#### [About this exercise]
Could you output exactly the lines running from the one containing "Task: Pick the Pen tool" to the final line of the listing below, leaving out pictures?

#### [Information given]

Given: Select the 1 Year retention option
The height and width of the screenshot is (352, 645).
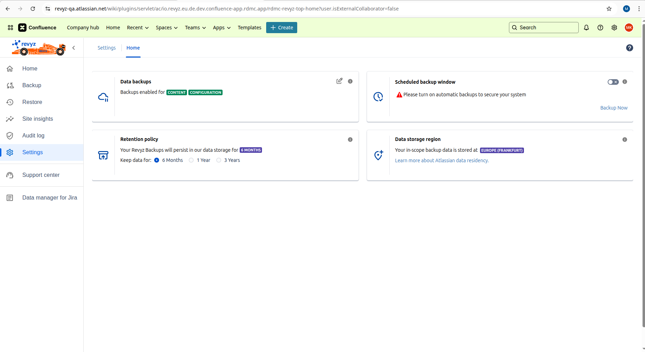Looking at the screenshot, I should 191,160.
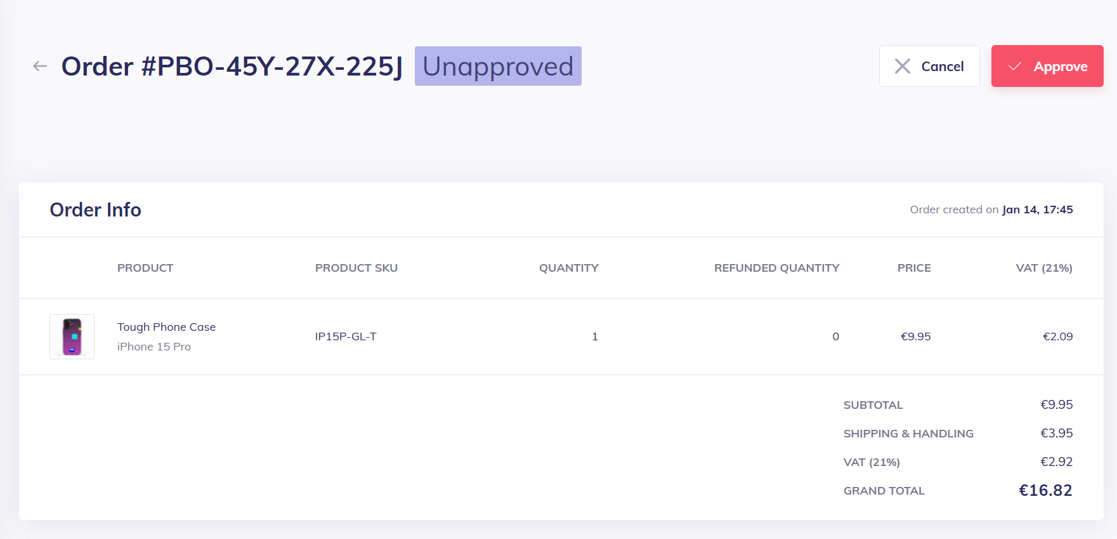The image size is (1117, 539).
Task: Click the back arrow beside the order title
Action: (x=40, y=66)
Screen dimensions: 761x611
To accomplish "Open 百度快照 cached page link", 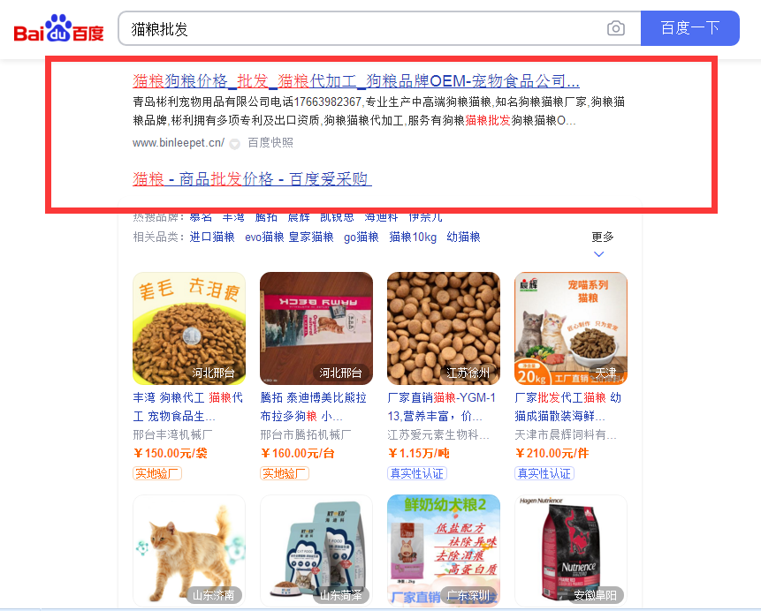I will pyautogui.click(x=270, y=142).
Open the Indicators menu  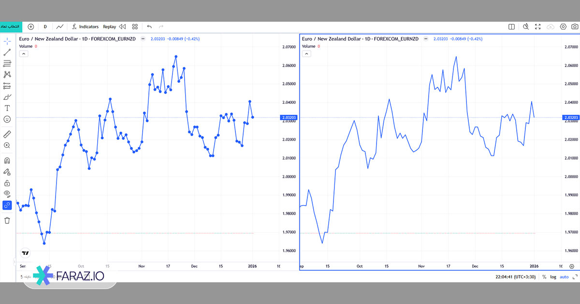pyautogui.click(x=85, y=27)
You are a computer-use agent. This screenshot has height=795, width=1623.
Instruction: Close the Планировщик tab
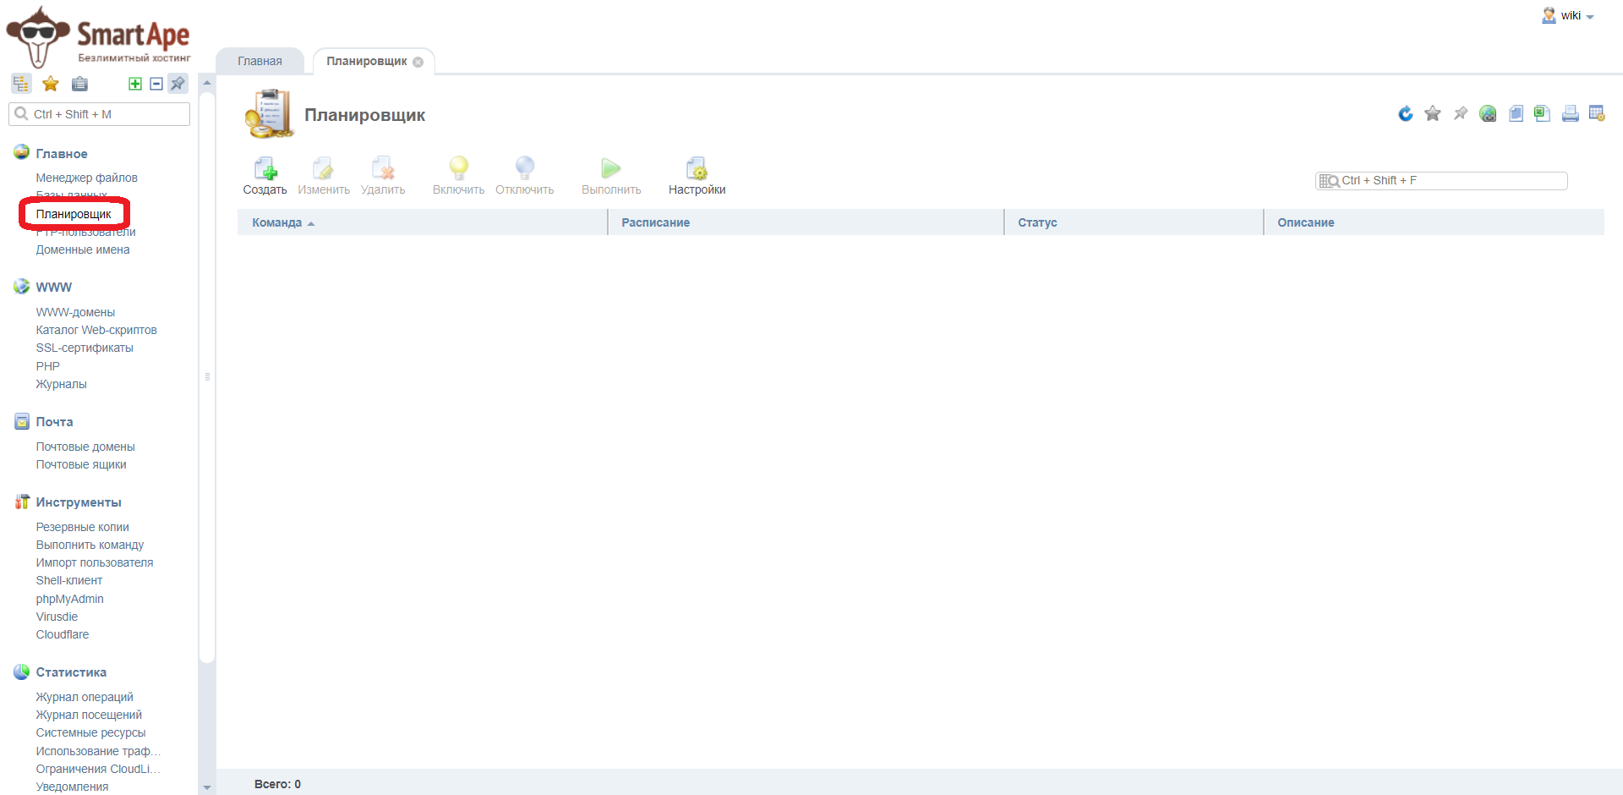coord(418,62)
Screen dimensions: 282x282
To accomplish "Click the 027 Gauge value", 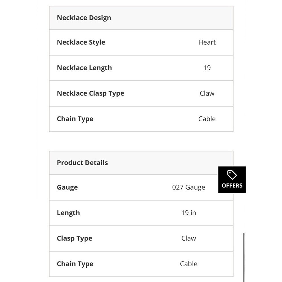I will pos(188,188).
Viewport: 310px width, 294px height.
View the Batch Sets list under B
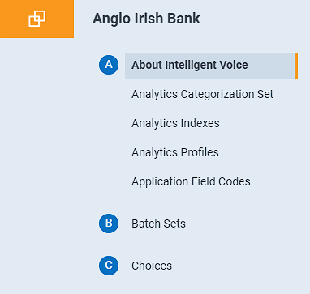click(x=158, y=224)
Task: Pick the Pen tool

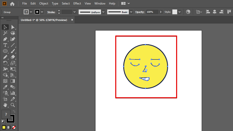Action: click(x=5, y=39)
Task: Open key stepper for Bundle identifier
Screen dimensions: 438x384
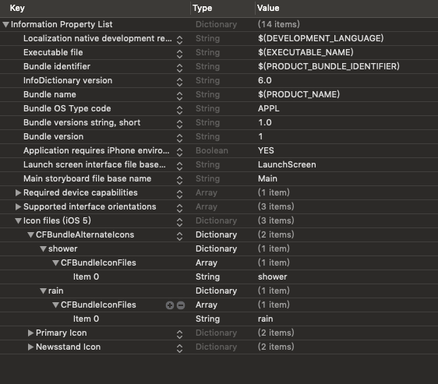Action: pyautogui.click(x=179, y=68)
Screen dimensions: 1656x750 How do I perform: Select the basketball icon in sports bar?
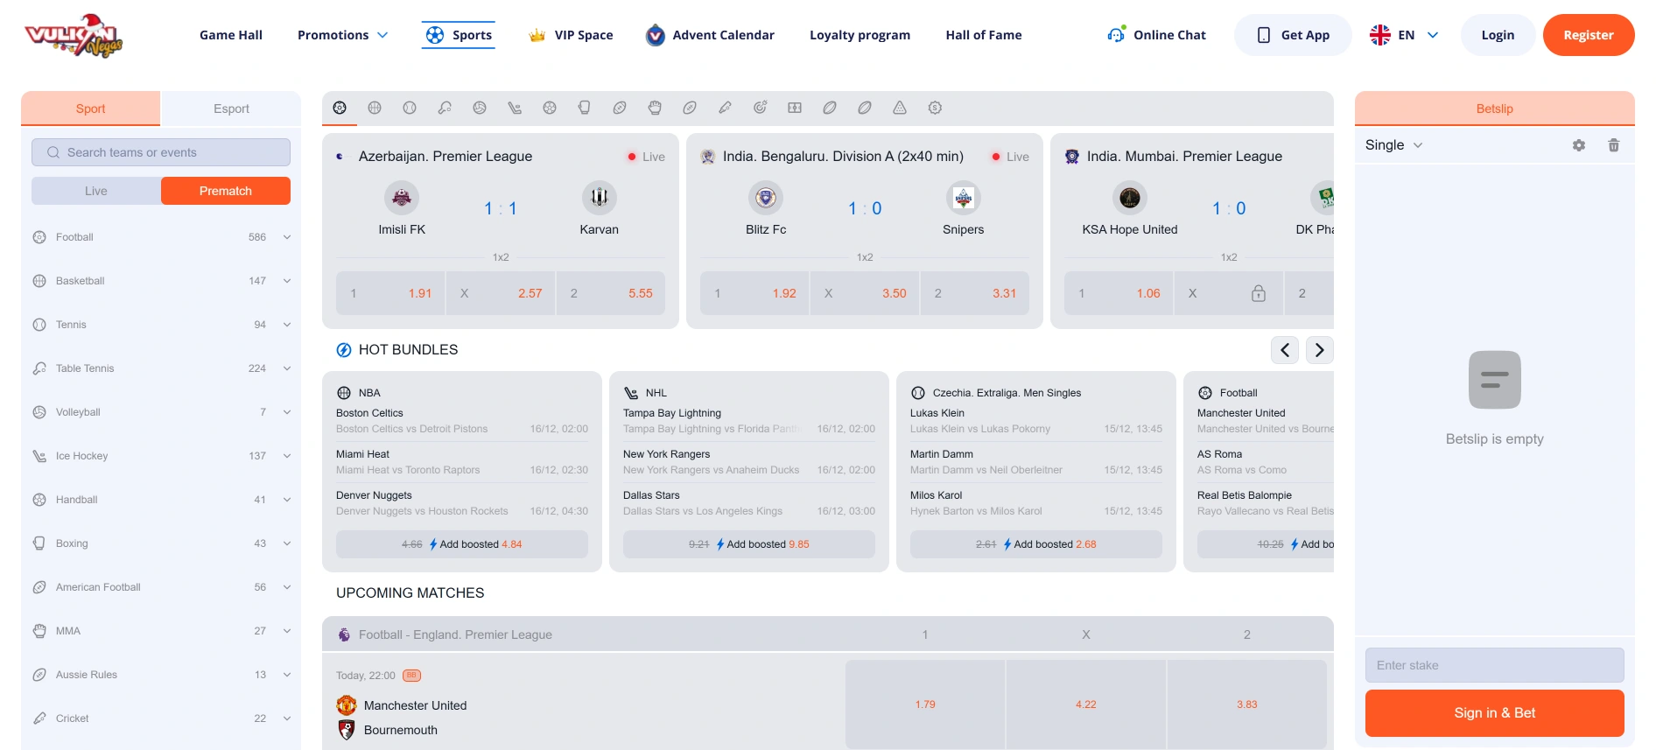[375, 108]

#### [Written reply]
Task: Pick the Pen tool

Action: click(x=5, y=39)
Task: Open key stepper for Bundle identifier
Screen dimensions: 438x384
Action: pyautogui.click(x=179, y=68)
Screen dimensions: 1656x750 How do I perform: Select the basketball icon in sports bar?
[375, 108]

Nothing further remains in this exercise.